Modern rifle designs such as the FN SCAR rifles incorporate adjustable gas blocks which have selectable pre-set positions. Typically two or three positions of adjustment are afforded the user. A reduced gas flow setting on an adjustable gas block is generally present due to military and government agency requirements. Reducing the standard gas flow is desirable when a silencer is to be used. Silencers increase back pressure and the cyclic rate of the host firearm. By reducing the amount of gas directed to the operating system under normal circumstances, the silencer, with the increased pressure it generates, should not affect the weapon's operation adversely. While designs with an adjustable gas block mitigate the potential problems associated with the increase of back pressure and fouling a noise suppressor generate, gases are still vented out of the gas block thus generating flash and sound. Generating flash and sound from the gas block is counterproductive to the function of the silencer which is attempting to reduce the flash and sound from the muzzle of the host firearm.

The present invention offers several advantages over the prior art. Four positions of adjustment are provided for. Position one offers a “standard” flow of gas. This position is optimized for the firearm's barrel length and caliber. Position two reduces the flow of gas into the indirect gas operating system so that with the addition of a silencer the indirect gas operating system is still receiving an equivalent amount of gas as was being provided by position one when no silencer was being utilized. Position three blocks the flow of gas between the barrel gas port and the indirect operating system. This position optimizes the sound reduction capability of an attached noise suppressor. Position four increases the amount of gas being communicated to the operating system so that the firearm may operate properly while dirty or when underpowered ammunition is being utilized. Each of the aforementioned positions of adjustment are indexed with a spring and ball detent, and are pre-set at the factory. No tool is required to rotate the adjustment cylinder into one of the four positions. There is no vent in the gas block which allows for excess gas or un-burnt powder to exit.

Accordingly several objects and advantages of the present invention are

In accordance with one embodiment of the present invention, a firearm is provided comprising a receiver, a barrel, an adjustable gas block for an indirect gas operated firearm and an indirect gas system. The adjustable gas block is fixedly secured to the barrel and aligned with the gas port hole located thereon. A rotating cylinder provides an indexing, adjustment means for the gas block. By rotating the provided cylinder the flow of gas between the barrel and the indirect gas system is either increased or decreased. Four positions of adjustment are afforded the user: A standard gas flow, suppressed gas flow, no gas flow, and an adverse conditions gas flow setting. For adverse conditions the gas flow is increased over what the host weapon would typically require to compensate for a dirty operating system.

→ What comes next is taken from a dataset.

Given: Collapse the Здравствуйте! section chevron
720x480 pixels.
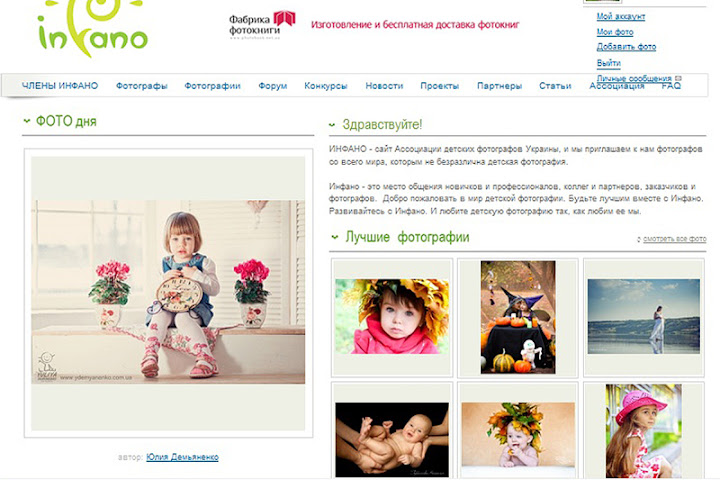Looking at the screenshot, I should (x=332, y=124).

Still further objects and advantages will become apparent from a consideration of the ensuing description and drawings.

The novel features believed to be characteristic of the present invention, together with further advantages thereof, will be better understood from the following description considered in connection with the accompanying drawings in which a preferred embodiment of the present invention is illustrated by way of example. It is to be expressly understood, however, that the drawings are for the purpose of illustration and description only and are not intended to define the limits of the invention.

FIG. 1 is a side perspective view of an adjustable gas block for an indirect gas operated firearm in accordance with the present invention;

FIG. 2 is an exploded view of the gas block shown in FIG. 1;

FIG. 3 is a partial cutaway view of the nozzle assembly and adjustment knob which are parts of the gas block shown in FIGS. 1 and 2;

FIG. 4 is a side cutaway view of the adjustable gas block for an indirect gas operated firearm shown in FIG. 1;

FIG. 5 is a side perspective view of the adjustable gas block for an indirect gas operated firearm shown with the firearm receiver and barrel.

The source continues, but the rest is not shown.